In ropensci/stplanr: Sustainable Transport Planning

This article was written following new functionality added to the {stplanr} package by Josiah Parry, in this pull request (#540))](https://github.com/ropensci/stplanr/pull/540). As described issue [#539`, the original implementation was slower than needed.

This short article describes what the function does, benchmarks alternative implementation, and concludes with some thoughts about the {stplanr} package. It was written straight after the new functionality was implemented, so we'll start by installing that version of the package:

remotes::install_github(repo = "ropensci/stplanr", ref = "39858b6")

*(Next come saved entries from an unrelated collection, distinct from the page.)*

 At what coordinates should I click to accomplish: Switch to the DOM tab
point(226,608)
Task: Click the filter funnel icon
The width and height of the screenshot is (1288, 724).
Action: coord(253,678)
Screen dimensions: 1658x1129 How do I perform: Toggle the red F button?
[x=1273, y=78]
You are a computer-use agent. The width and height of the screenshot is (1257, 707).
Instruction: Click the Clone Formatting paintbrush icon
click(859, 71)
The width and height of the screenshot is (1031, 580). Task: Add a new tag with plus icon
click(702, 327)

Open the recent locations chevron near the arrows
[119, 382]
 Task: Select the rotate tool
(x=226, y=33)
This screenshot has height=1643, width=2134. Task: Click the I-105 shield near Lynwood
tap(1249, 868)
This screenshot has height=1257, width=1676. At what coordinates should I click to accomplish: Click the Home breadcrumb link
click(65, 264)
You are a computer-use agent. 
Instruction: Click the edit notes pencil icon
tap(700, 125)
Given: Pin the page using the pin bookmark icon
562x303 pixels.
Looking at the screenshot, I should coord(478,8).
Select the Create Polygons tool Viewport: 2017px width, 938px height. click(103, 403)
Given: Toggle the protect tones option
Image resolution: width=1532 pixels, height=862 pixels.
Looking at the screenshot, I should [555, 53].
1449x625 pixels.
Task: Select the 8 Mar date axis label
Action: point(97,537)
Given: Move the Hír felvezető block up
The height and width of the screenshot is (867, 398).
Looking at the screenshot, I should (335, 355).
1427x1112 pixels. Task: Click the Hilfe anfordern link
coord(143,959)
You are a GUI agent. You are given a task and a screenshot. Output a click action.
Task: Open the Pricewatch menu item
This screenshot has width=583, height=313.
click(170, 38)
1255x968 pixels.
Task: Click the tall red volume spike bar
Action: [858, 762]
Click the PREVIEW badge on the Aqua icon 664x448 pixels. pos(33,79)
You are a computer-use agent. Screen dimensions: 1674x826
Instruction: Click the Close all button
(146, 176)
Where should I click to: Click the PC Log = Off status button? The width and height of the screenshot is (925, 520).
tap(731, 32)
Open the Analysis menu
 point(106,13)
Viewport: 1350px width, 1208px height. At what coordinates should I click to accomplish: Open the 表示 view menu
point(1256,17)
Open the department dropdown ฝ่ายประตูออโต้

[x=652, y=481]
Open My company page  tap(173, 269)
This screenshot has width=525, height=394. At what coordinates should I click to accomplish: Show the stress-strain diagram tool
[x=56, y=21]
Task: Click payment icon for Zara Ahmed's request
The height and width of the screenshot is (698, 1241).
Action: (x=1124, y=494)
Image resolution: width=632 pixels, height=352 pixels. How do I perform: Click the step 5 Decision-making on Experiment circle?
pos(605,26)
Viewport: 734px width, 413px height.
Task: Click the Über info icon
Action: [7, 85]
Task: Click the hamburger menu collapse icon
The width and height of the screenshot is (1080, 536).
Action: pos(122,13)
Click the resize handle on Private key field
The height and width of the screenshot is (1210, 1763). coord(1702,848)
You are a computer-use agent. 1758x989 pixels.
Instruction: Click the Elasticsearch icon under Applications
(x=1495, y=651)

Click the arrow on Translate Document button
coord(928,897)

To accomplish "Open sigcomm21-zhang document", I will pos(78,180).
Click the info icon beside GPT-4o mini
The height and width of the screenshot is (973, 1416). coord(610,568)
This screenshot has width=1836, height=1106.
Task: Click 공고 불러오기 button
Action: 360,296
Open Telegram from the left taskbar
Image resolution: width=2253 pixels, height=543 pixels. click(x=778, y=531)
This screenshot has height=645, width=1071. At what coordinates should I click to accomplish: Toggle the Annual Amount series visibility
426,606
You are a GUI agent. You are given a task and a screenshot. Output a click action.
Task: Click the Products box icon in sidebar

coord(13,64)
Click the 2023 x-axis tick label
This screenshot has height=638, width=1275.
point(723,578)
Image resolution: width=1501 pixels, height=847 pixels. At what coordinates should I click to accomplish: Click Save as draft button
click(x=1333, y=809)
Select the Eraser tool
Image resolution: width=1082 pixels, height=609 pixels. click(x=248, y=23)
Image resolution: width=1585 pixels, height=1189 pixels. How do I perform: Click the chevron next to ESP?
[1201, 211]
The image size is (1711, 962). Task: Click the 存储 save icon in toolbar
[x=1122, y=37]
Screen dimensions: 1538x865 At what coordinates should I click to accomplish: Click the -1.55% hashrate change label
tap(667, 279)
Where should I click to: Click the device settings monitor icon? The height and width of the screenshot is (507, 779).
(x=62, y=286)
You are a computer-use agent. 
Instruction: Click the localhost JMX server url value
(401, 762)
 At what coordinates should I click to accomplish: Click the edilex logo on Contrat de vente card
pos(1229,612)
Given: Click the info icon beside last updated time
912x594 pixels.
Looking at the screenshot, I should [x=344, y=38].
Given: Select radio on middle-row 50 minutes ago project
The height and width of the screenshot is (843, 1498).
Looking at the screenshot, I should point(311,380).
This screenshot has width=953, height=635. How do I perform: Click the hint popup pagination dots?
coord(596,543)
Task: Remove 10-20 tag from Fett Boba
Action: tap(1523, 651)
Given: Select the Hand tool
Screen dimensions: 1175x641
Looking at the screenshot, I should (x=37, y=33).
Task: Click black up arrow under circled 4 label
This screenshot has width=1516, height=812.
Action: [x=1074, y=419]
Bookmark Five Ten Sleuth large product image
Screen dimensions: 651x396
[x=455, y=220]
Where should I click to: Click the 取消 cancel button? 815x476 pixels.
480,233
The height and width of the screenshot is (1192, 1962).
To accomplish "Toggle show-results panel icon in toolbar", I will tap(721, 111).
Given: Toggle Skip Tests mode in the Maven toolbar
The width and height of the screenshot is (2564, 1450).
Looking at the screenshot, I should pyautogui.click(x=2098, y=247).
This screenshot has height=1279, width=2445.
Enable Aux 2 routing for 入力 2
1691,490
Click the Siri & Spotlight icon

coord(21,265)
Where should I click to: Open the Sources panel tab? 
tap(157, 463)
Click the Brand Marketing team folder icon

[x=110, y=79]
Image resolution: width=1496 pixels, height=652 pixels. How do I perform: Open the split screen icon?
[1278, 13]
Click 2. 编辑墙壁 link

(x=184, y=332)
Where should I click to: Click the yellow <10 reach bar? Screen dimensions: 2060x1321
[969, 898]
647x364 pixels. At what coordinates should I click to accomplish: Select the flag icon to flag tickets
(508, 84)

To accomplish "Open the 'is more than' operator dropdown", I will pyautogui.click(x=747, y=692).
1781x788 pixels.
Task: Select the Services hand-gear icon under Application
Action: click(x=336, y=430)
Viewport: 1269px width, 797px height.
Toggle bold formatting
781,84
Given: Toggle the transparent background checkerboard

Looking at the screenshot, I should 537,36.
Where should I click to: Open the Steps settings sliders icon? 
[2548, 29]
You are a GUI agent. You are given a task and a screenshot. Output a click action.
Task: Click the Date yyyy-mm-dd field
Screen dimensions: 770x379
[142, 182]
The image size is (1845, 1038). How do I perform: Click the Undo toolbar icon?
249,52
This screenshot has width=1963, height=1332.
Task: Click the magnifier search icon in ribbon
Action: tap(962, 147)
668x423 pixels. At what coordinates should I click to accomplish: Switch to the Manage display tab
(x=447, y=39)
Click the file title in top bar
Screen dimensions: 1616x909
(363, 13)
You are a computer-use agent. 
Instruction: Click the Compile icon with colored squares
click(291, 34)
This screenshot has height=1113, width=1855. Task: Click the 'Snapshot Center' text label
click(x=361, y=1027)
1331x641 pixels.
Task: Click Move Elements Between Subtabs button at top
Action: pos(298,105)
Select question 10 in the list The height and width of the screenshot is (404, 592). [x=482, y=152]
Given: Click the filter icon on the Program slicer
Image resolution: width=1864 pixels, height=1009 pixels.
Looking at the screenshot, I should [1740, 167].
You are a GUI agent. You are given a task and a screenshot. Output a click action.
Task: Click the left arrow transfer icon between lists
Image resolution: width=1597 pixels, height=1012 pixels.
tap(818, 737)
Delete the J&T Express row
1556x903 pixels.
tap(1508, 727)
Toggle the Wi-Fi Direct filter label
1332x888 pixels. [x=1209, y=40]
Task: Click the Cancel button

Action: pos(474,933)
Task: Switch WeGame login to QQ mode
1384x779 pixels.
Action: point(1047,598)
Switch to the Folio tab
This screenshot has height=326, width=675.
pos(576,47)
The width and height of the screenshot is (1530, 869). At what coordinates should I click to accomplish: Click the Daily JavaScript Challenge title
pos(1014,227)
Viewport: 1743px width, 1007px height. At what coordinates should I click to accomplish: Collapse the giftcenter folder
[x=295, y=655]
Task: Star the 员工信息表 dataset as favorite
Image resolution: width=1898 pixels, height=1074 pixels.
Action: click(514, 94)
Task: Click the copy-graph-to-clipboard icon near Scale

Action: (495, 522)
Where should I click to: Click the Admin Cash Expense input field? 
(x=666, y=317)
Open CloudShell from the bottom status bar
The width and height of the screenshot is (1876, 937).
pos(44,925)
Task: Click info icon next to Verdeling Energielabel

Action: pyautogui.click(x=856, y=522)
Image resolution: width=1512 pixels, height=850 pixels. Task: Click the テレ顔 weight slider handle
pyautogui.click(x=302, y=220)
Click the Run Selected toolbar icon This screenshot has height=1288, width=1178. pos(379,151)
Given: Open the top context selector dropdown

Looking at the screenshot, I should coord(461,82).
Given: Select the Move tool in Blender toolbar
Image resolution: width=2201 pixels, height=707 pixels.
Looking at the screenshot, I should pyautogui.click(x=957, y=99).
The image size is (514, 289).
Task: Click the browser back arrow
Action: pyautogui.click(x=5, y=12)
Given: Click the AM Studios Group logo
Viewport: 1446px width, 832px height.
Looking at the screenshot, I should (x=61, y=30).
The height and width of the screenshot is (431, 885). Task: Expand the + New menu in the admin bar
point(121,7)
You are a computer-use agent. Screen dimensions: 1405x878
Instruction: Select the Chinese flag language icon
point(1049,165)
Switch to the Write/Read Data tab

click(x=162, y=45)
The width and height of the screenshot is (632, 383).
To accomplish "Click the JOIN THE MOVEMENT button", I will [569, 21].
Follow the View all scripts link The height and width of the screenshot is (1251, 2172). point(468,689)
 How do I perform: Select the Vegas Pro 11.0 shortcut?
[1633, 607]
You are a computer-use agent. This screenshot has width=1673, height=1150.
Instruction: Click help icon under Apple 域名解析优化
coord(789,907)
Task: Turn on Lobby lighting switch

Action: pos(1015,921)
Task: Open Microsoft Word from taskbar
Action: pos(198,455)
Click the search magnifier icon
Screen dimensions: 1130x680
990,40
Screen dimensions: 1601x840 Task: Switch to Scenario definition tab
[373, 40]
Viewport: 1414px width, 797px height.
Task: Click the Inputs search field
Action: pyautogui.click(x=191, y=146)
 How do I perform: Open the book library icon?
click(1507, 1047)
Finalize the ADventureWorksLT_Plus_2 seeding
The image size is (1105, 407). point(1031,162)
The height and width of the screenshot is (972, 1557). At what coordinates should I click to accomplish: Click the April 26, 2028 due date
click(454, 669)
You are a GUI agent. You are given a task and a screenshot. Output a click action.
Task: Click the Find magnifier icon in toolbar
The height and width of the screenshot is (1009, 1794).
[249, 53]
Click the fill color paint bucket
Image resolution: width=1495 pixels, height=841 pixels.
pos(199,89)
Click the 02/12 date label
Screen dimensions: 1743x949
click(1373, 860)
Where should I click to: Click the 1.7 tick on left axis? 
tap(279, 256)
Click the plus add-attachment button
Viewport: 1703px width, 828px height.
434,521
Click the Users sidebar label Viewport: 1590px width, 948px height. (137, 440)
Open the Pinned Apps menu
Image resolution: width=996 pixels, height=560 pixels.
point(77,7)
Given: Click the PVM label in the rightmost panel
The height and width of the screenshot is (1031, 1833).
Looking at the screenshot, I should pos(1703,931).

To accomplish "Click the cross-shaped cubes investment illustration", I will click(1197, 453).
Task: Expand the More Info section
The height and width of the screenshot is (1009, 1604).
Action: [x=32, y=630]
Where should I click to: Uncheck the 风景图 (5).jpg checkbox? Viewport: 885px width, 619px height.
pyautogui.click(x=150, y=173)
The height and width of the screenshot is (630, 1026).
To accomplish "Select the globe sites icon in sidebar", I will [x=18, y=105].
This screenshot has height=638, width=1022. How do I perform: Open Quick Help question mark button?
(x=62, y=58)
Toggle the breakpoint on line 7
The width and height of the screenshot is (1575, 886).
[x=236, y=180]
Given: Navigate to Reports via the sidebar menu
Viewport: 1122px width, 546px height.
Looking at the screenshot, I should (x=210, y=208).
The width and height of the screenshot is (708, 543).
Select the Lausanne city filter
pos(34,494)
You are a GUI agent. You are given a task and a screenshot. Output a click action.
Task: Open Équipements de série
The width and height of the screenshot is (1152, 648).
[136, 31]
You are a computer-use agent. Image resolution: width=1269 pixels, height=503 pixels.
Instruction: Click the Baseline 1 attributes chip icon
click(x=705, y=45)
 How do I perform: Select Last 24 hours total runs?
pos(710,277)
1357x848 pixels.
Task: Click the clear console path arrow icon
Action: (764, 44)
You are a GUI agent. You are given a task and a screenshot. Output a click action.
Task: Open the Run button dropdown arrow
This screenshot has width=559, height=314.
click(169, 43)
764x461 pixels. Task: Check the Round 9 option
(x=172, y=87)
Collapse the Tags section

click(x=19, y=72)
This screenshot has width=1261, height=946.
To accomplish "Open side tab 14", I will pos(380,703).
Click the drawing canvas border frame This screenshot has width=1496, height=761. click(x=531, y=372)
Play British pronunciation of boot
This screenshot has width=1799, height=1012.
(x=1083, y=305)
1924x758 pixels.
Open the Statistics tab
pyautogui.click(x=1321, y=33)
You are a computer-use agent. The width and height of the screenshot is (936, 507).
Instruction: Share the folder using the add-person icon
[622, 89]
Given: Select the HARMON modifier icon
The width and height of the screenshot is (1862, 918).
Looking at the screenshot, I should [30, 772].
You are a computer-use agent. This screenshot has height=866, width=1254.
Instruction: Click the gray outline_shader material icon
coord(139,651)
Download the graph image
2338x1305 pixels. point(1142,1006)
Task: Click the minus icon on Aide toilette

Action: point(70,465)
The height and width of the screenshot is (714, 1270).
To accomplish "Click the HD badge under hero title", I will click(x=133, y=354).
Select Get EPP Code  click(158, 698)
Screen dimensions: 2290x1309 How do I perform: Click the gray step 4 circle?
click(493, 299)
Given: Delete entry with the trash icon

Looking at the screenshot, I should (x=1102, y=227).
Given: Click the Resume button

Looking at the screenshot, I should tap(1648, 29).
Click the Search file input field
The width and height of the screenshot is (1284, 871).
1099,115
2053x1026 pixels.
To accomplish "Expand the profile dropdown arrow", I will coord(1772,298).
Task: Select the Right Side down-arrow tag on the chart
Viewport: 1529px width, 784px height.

Loading the package allows us to run the function.

library(stplanr)

mats2line() is a function that takes 2 sets of coordinates and converts them into linestrings. A simple example is shown function's online documentation hosted by community science support organsiation rOpenSci:

m1 <- matrix(c(1, 2, 1, 2), ncol = 2)
m2 <- matrix(c(9, 9, 9, 1), ncol = 2)
l <- mats2line(m1, m2)
class(l)
l
lsf <- sf::st_sf(l, crs = 4326)
class(lsf)
plot(lsf)

The previous version of mats2line() as as follows, which shows how it works (see the new implementation in source code):

mats2line_old <- function(mat1, mat2, crs = NA) {
  l <- lapply(1:nrow(mat1), function(i) {
    mat_combined <- rbind(mat1[i, ], mat2[i, ])
    sf::st_linestring(mat_combined)
  })
  if(is.na(crs)) {
    sf::st_sfc(l)
  } else {
    sf::st_sfc(l, crs = crs)
  }
}

The new function is as follows:

mats2line

We can check the 2 results are similar as follows:

l_old <- mats2line_old(m1, m2)
waldo::compare(l_old, l)

As shown, the 2 results are identical.

Let's do a quick benchmark:

bench::mark(
  mats2line_old(m1, m2),
  mats2line(m1, m2)
)

From that you may think there's no benefit to speeding things up. But, when you look at the benchmark results for larger matrices, you can see the difference (as shown in the initial issue #539:

m1 <- matrix(rnorm(20000), ncol = 2)
m2 <- matrix(runif(20000), ncol = 2)
bench::mark(
  mats2line_old(m1, m2),
  mats2line(m1, m2)
)

The results show that the new implementation is more than 10x faster. But that's not the end of the story. There is another implementation, in the package {od}, which works as follows:

odc <- cbind(m1[1:3, ], m2[1:3, ])
desire_lines <- od::odc_to_sfc(odc)
waldo::compare(desire_lines, mats2line(m1[1:3, ], m2[1:3, ]))

bench::mark(
  mats2line_old(m1, m2),
  mats2line(m1, m2),
  od::odc_to_sfc(cbind(m1, m2))
)

Given the advantages of modularity, and that the purpose of the {od} package is to work with origin-destination data, it makes sense to use the {od} implementation.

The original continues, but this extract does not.